Problems with recycling solar panels and wind resistance of turbines

Where do used solar panels end? Due to the expensive and underdeveloped recycling process, they go straight to landfills. According to the forecasts of the International Renewable Energy Agency (IRENA), the amount of waste from photovoltaics may amount to 78 million tonnes by 2050, provided that customers use their panels throughout the entire 30-year life cycle of the equipment. Meanwhile, according to the statistical model of experts, e.g. INSEAD, which assumes the earlier replacement of panels on private homes, could generate 50 times more waste from them in just four years. And we should add to that waste panels on commercial and industrial buildings. Therefore, adequate development of solar panel recycling, comprehensive end-of-life infrastructure – including dismantling and transport – and adequate waste storage facilities are necessary.

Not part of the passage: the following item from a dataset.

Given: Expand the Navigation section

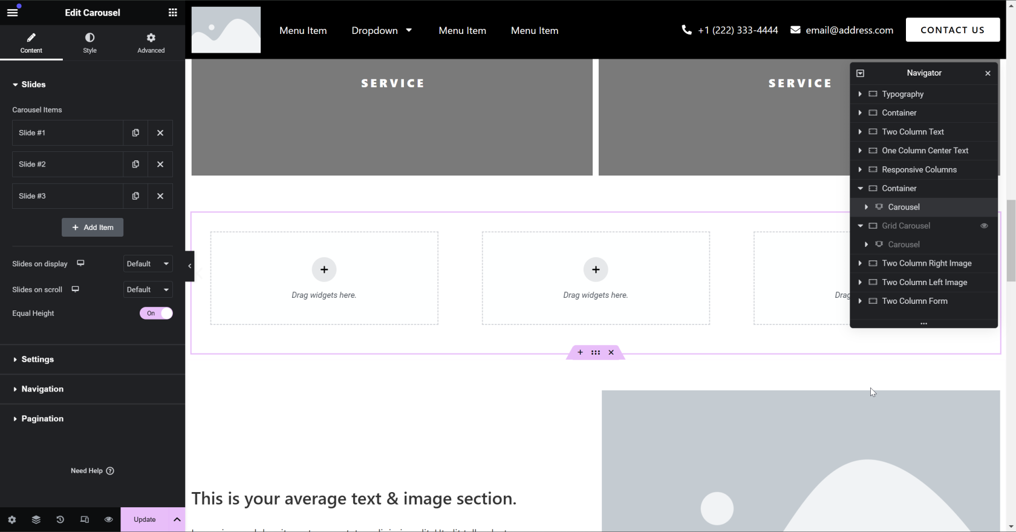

Can wind turbines cope with hurricane winds? Increasingly, turbines are designed to withstand tropical cyclones. It is, for example, a “typhoon-proof” floating wind turbine that will soon supply electricity to an offshore oil platform in China. The 7.25 MW turbine can withstand winds of almost 216 km/h for 10 minutes. Meanwhile, in 2015 during Hurricane Patricia in the eastern Pacific, the strongest winds on record reached 346 km/h. In addition, despite the construction of turbines’ technological progress, their failure rate has increased over time. According to GCube Insurance, related offshore wind losses have increased from £1m in 2012 to over £7m in 2021.